> Extracted data

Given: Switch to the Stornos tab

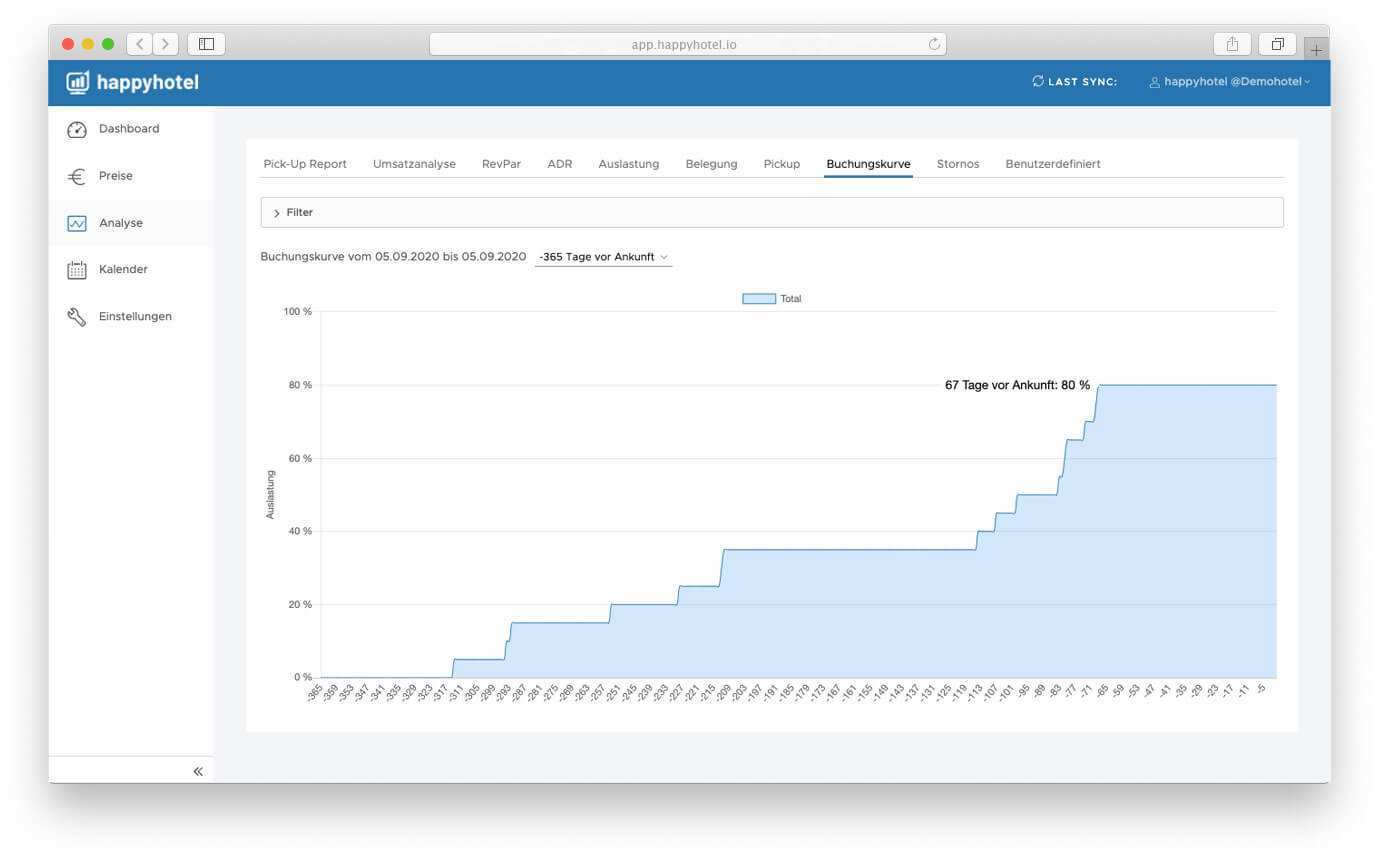Looking at the screenshot, I should point(957,164).
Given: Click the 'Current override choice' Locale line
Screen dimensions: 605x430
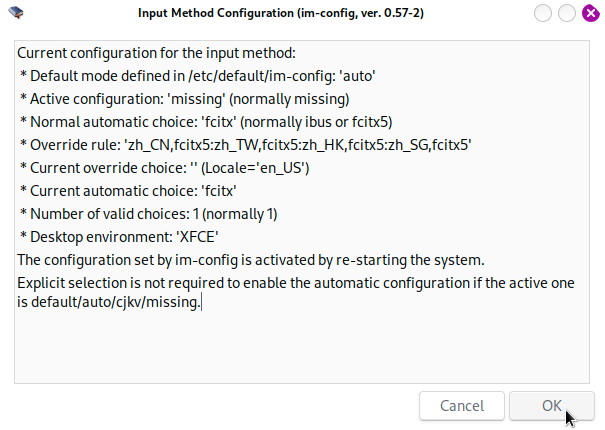Looking at the screenshot, I should click(x=164, y=168).
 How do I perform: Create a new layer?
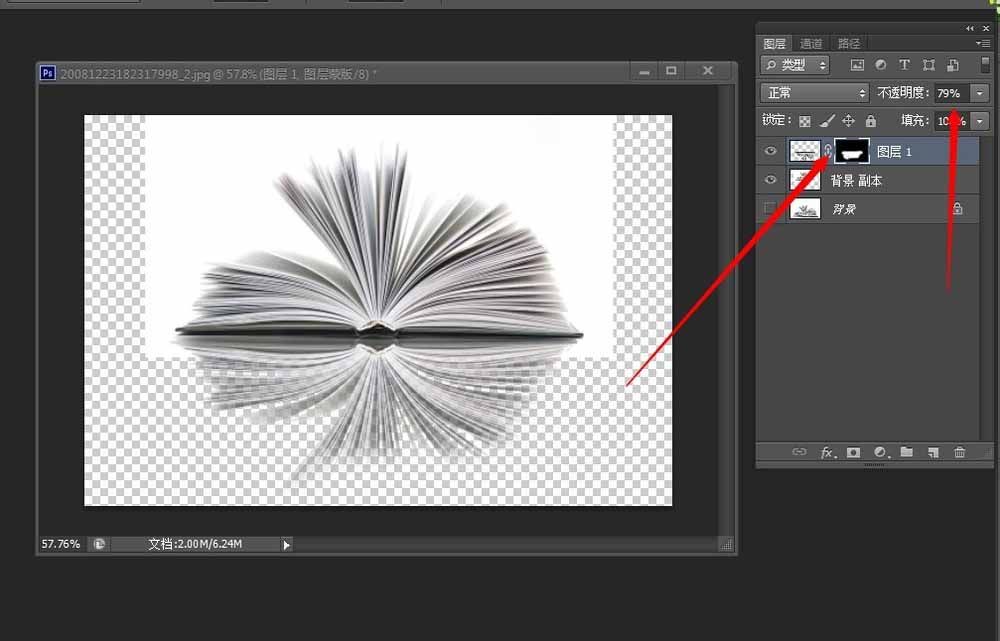tap(932, 452)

> The task
Reproduce the listing above line for line, character for character, without the pictures.

> Written answer
Given: Switch to the Stornos tab

Looking at the screenshot, I should point(957,164).
Given: Click the 'Current override choice' Locale line
Screen dimensions: 605x430
Looking at the screenshot, I should click(x=164, y=168).
 How do I perform: Create a new layer?
tap(932, 452)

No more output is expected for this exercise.